EXERCISE INPUT:
-- Opening Marker --
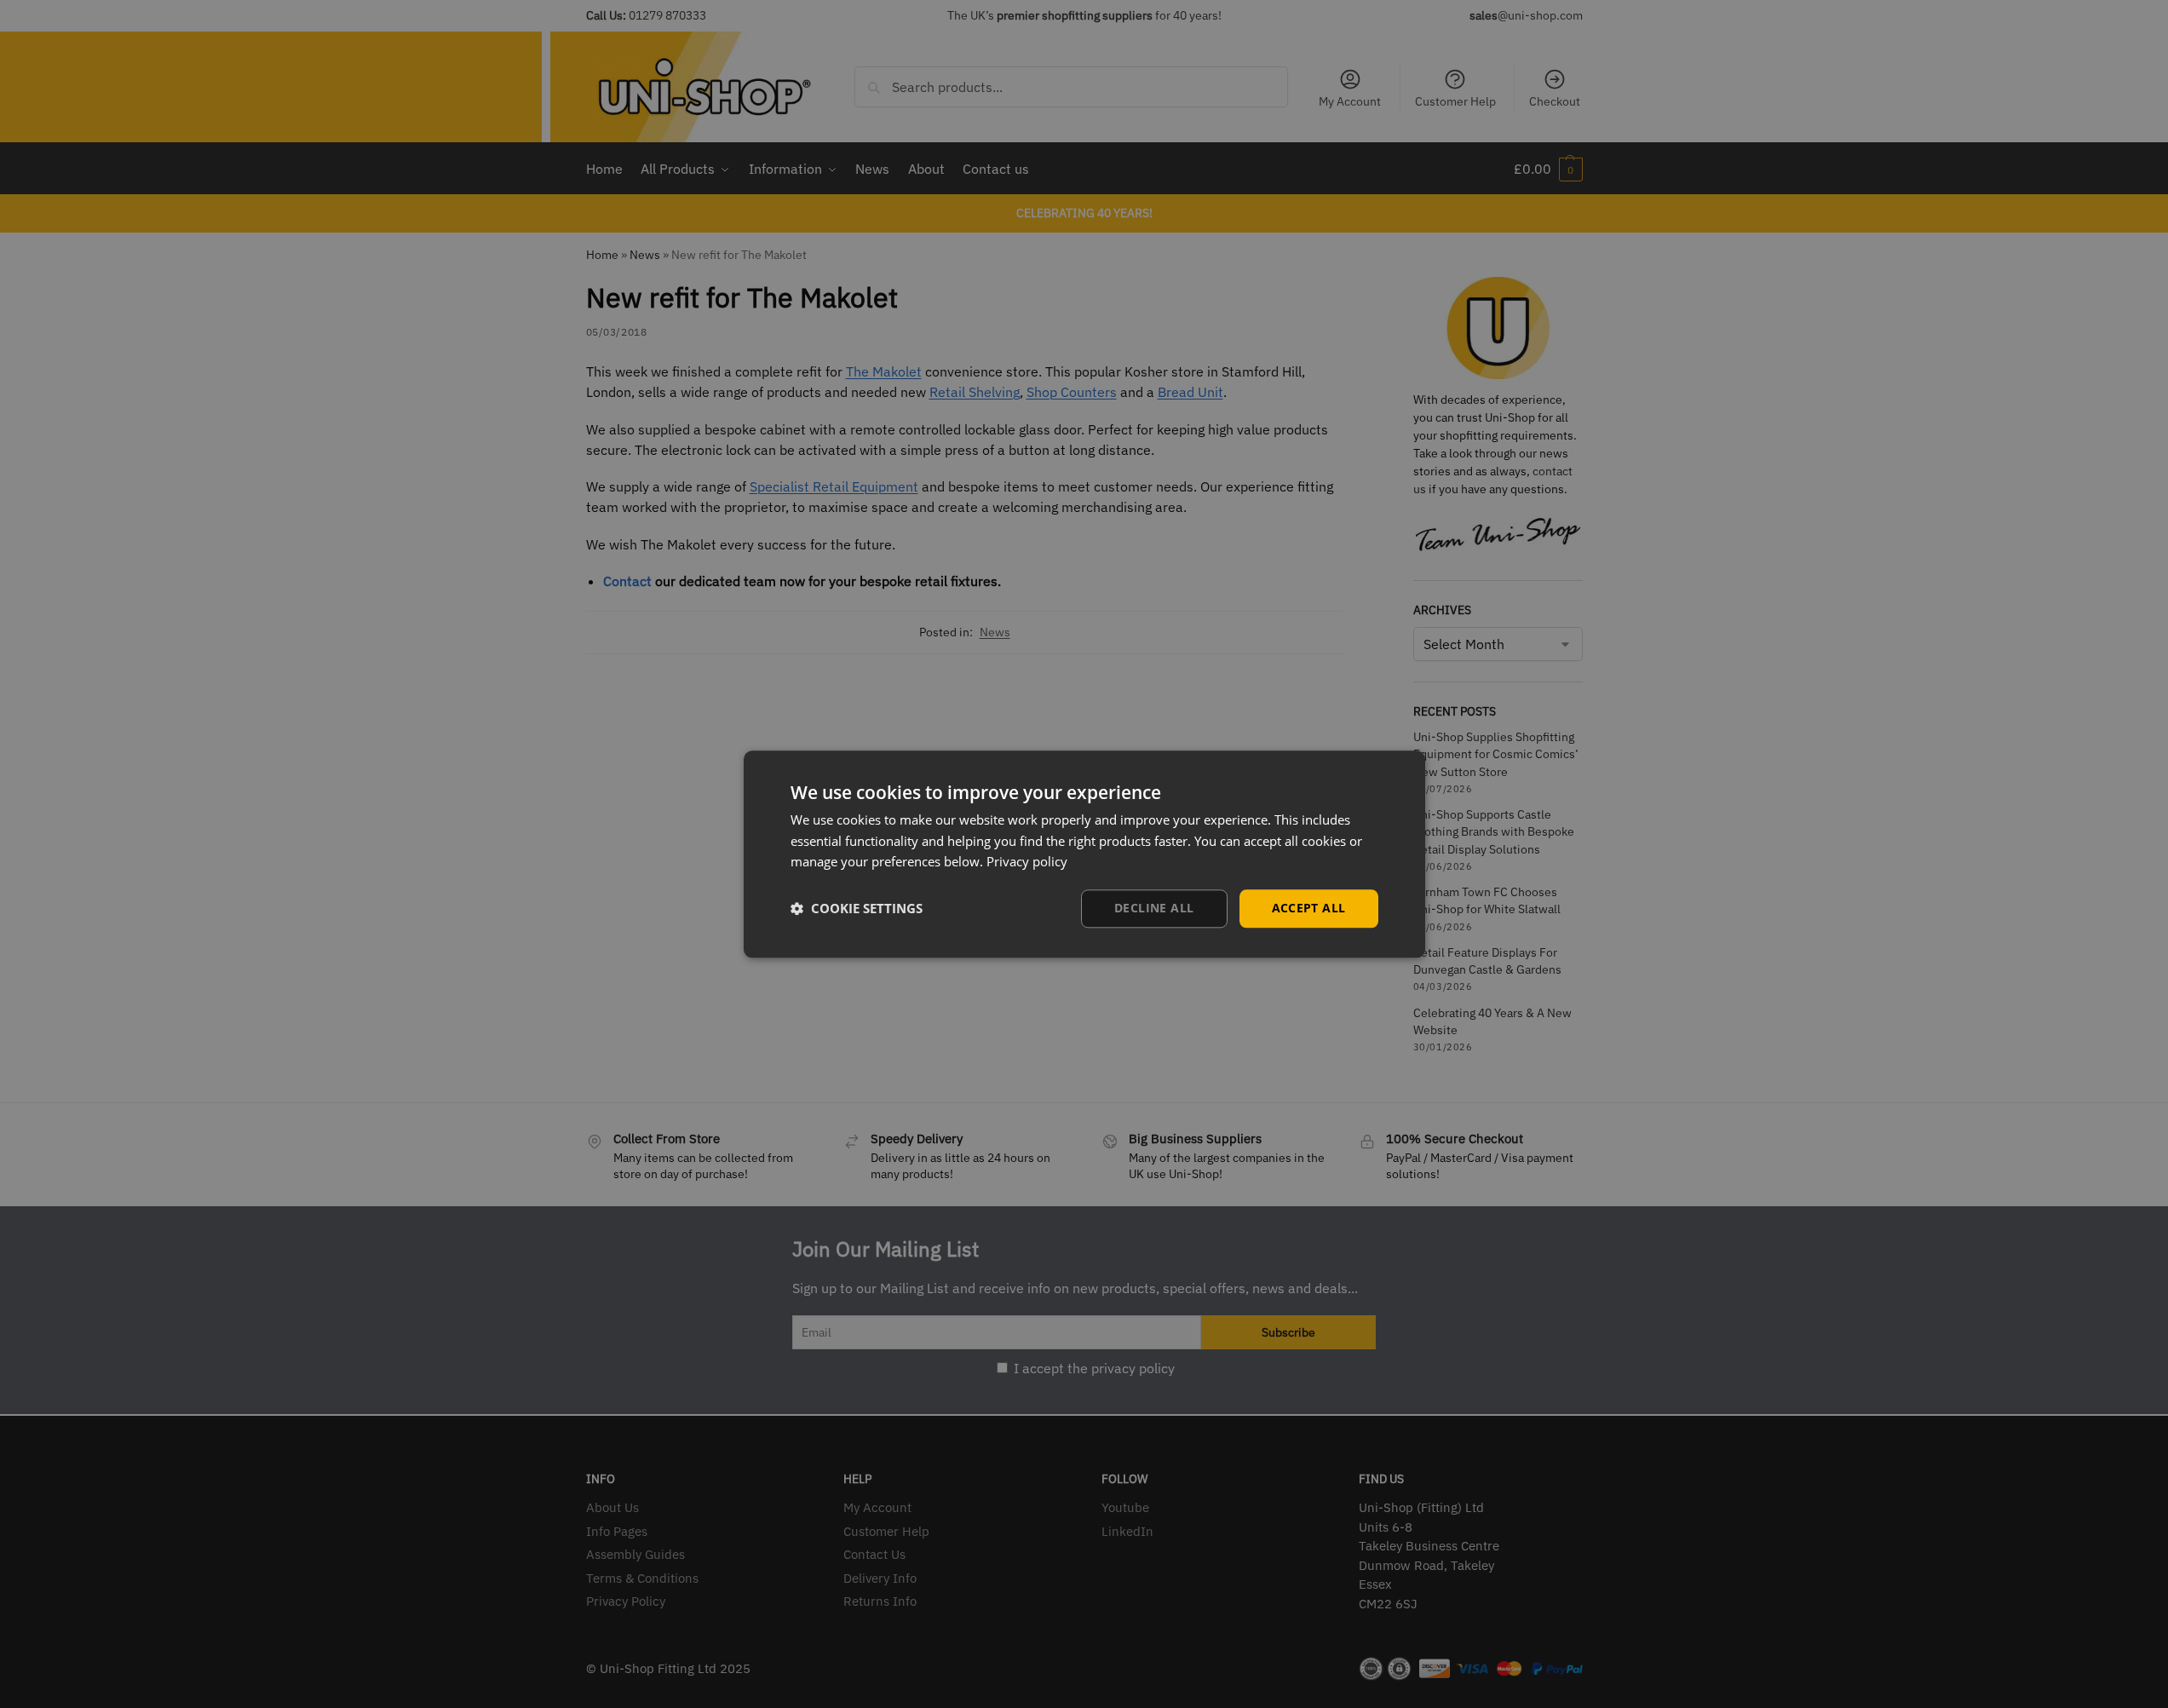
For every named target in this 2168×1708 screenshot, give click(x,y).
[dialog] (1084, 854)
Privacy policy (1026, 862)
-- Closing Marker --
-- Opening Marker --
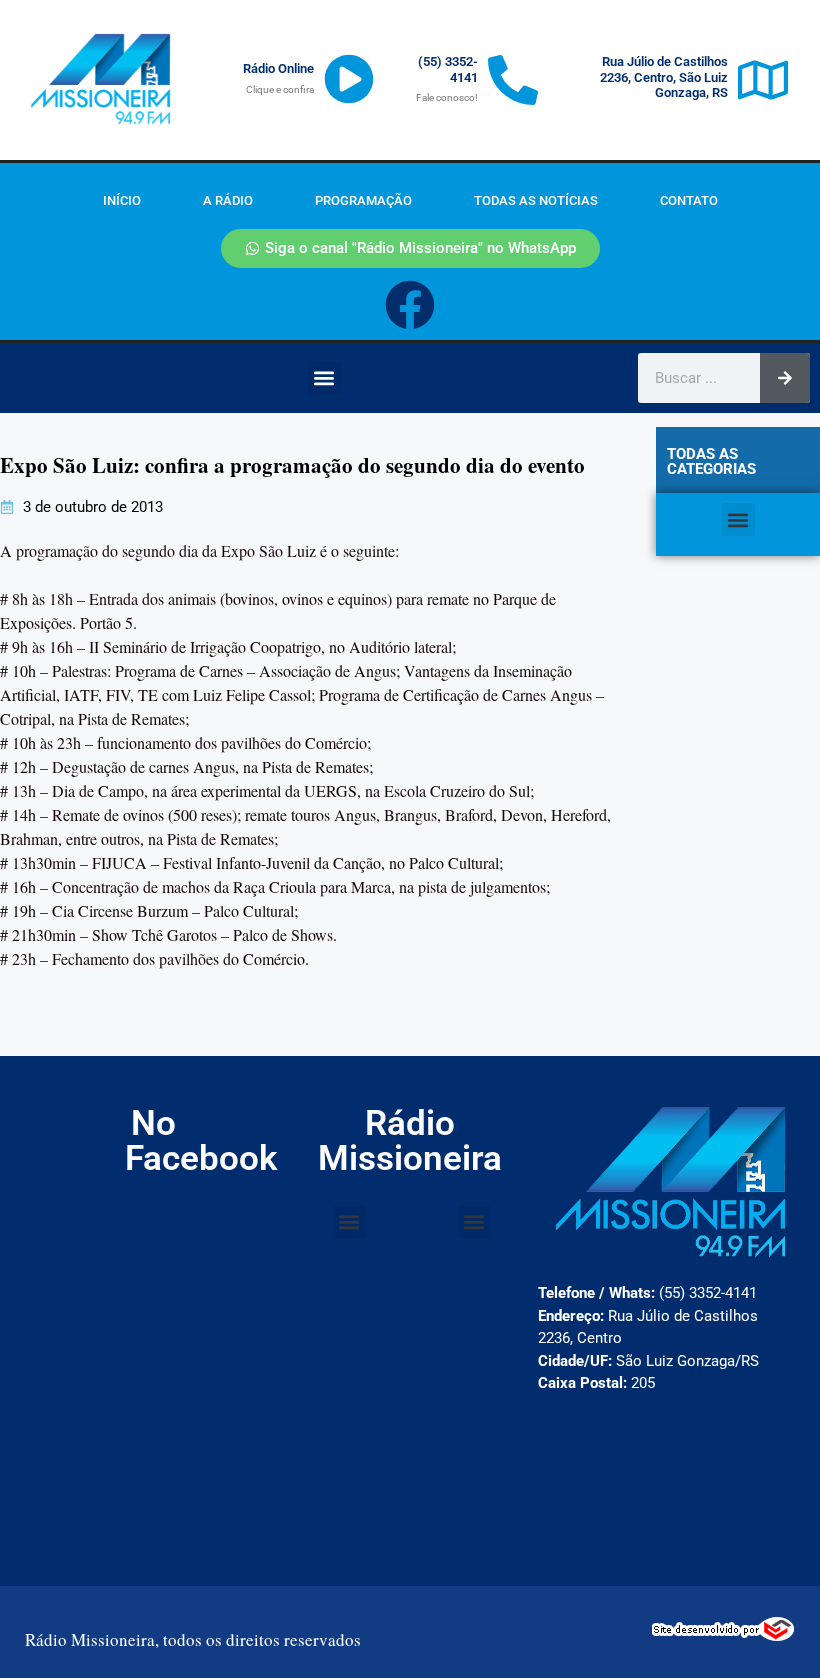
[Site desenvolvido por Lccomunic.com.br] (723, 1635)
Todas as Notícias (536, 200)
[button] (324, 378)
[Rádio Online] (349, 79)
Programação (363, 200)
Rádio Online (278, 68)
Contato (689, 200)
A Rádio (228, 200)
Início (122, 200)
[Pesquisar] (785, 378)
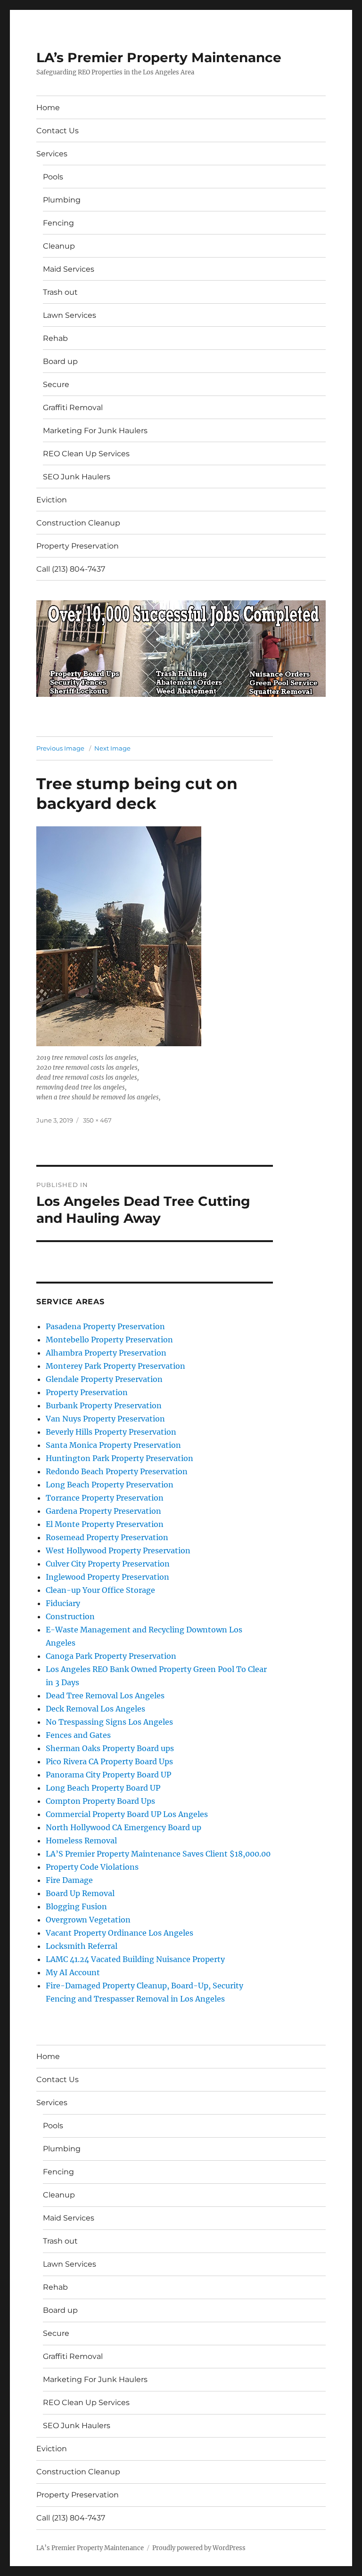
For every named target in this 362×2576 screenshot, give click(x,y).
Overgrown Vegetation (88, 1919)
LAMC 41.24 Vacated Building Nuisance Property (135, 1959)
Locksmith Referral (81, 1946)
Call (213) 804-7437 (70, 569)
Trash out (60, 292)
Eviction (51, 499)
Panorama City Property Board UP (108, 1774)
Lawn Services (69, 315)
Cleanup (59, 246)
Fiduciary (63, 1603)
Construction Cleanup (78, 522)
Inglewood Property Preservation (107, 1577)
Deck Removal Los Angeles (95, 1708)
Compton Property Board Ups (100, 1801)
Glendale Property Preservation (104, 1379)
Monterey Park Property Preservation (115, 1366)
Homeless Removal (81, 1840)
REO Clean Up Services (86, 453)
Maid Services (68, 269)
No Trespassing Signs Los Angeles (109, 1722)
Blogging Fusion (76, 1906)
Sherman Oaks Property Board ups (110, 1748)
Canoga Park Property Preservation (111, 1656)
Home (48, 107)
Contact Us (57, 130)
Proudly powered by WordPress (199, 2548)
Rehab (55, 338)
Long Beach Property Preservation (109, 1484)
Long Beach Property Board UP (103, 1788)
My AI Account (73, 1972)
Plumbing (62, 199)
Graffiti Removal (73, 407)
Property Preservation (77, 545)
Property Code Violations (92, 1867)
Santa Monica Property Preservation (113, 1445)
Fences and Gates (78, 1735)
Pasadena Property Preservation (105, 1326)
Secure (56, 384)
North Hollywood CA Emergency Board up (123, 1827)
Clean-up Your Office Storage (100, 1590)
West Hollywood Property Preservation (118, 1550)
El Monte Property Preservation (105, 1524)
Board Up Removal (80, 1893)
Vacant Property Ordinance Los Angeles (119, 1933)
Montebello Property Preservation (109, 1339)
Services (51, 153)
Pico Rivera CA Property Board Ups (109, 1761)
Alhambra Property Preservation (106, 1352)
-- Closing Marker --
Using the records above, say how many lines contain the word "Park". Write the number alone.

SOLUTION FOR THIS TASK:
2